■ **TEXTO PROPORCIONADO**
/---
Gornick no logra, a nuestro juicio, dejar patente una evolución personal, un avance, sino que, ella sí, reincide una y otra vez en el victimismo y son escasas las veces en las que se quita las gafas de ver agravios. De hecho, en sus entrevistas ya nos alertó que solía aludir recurrentemente a su particular tríada de la marginalidad: ser judía, de clase trabajadora y, sobre todo, mujer (aunque bien es cierto que afirma que ya no forma parte del feminismo radical). Esto choca con nuestra percepción (y esperanza personal para nosotros mismos) de que la gente ya mayor se va haciendo más sabia y moderada, y hasta de que vaya superando trampantojos mentales. En poquísimas ocasiones se congratula de que el mundo de su juventud ya no exista como tal y de que se hayan logrado notables progresos. Es una opción válida, por supuesto, porque siempre debemos aspirar a un mundo mejor, pero nos resultó agotadora.

El listado de obras en las que se sumerge incluye los siguientes títulos: Hijos y amantes de D. H. Lawrence; La vagabunda y El obstáculo de Colette; El amante de Marguerite Duras; El fragor del día, El último septiembre, La muerte del corazón y La casa en París de Elizabeth Bowen; El mundo es una boda de Delmore Schwartz y El legado de Humboldt de Saul Bellow; Mi oficio, Él y yo, Las relaciones humanas y Léxico familiar de Natalia Ginzburg; Un mes en el campo de J. L. Carr y Regeneración de Pat Barker; Gatos ilustres de Doris Lessing; Jude el oscuro de Thomas Hardy.

Hijos y amantes de D. H. Lawrence es una novela que la autora leyó en tres ocasiones a lo largo de su vida, y en cada una se identificó con un personaje distinto. Con veinte años, con Miriam, que se casa ilusionada para luego descubrir que su marido «era un hombre sin tesón» (claro que él se queja de que la decepción la volvió «amarga y severa»). Al llegar el primer hijo, se ve que la lucha es contra la ilusión del amor sexual como liberación, como algo que «transformaría» la existencia. Lawrence explora, a decir de Gornick, «la pena, trastorno, el sadismo, la alienación y la brevedad de la pasión», algo que sirve a la autora para volver la vista atrás sobre sus matrimonios.

La vagabunda y El obstáculo de Colette sirven nuevamente como puntos de partida para hacer disquisiciones acerca del amor y la pasión. Se tratan también como obras leídas en la juventud, esas que marcan al principio de la vida, como obras de iniciación. Se aborda la cuestión de «si debe ser una mujer trabajadora e independiente o una mujer sacrificada en el altar del Amor». Afortunadamente, una vez vueltas a leer, le causaron «el mal sabor de boca de los sentimientos corregidos». No se puede obviar que también estos libros le hicieron repensar su vida amorosa y sus relaciones con el sexo opuesto.

El amante de Marguerite Duras se interesa por el descubrimiento de una jovencita por su propia capacidad para excitar a un hombre, «un talento alrededor del cual organizar una vida». Esa vida alrededor del deseo la llevó a estar sola, algo de lo que era consciente cuanto más buscaba el sexo, que la llevaba a desconectar. También entretejiendo la propia relación de la protagonista con su madre, Gornick murmura algún paralelismo entre ella y la suya. El tema de la madre como modelo es también recurrente, y se deslizan algunos pensamientos personales al respecto.
\---
■ **DATOS ALMACENADOS**
/---
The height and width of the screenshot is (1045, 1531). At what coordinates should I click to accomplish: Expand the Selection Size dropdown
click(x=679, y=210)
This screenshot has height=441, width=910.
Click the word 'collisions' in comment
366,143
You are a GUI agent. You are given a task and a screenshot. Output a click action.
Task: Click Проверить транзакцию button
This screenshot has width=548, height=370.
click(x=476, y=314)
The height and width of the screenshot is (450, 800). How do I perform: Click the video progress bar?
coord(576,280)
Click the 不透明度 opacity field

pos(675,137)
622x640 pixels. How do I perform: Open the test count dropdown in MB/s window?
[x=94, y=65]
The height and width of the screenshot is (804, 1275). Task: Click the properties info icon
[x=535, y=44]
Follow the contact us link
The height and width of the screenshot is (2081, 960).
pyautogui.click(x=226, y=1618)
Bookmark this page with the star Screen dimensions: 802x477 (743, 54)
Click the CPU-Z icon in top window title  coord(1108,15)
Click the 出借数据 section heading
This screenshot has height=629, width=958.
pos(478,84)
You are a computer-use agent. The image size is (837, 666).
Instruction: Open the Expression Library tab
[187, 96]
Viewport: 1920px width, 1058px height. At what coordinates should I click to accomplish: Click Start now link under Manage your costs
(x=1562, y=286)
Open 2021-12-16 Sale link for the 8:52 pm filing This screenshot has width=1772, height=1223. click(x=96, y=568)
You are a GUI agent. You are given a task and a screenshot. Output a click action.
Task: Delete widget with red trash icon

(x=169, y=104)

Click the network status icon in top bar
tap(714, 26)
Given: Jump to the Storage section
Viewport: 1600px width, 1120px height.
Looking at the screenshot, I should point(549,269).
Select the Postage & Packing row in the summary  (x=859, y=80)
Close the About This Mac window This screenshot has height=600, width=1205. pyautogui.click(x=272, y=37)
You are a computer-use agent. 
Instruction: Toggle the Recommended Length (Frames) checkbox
\---
■ **LO QUE SE PIDE**
- a) Reproduce el pasaje del texto sobre Gornick que comienza con "El listado de" y continúa hasta "de Thomas Hardy.", cambiando "listado" por "catálogo".
- b) Retoma el texto sobre Gornick a partir de su última oración y continúalo.
Los registros no tienen relación con el texto sobre Gornick.

■ **RESPUESTAS**
- a)
El catálogo de obras en las que se sumerge incluye los siguientes títulos: Hijos y amantes de D. H. Lawrence; La vagabunda y El obstáculo de Colette; El amante de Marguerite Duras; El fragor del día, El último septiembre, La muerte del corazón y La casa en París de Elizabeth Bowen; El mundo es una boda de Delmore Schwartz y El legado de Humboldt de Saul Bellow; Mi oficio, Él y yo, Las relaciones humanas y Léxico familiar de Natalia Ginzburg; Un mes en el campo de J. L. Carr y Regeneración de Pat Barker; Gatos ilustres de Doris Lessing; Jude el oscuro de Thomas Hardy.

- b)
El fragor del día, El último septiembre, La muerte del corazón y La casa en París de Elizabeth Bowen son obras de una pluma «cuyo poderío sentí siendo joven, pero cuya valía no capté hasta la vejez». El fragor del día «se ocupa de lo desconocido que llevamos dentro y que sale a la superficie en épocas de desolación». En El último septiembre apenas se detiene, ya que preferirá incidir en La muerte del corazón, de la que destaca que el silencio beneficia a un matrimonio «como seres sociales, al tiempo que enmascara multitud de apetitos y decepciones con los que ninguno de los dos sabría qué hacer en caso de abordarlos abiertamente». De La casa en París sobresale «la metáfora de todo lo que en la vida difícilmente puede expresarse, y menos aún ser reconocido de forma consciente». Piensa, cómo no, en el poder del silencio y en el de la comunicación.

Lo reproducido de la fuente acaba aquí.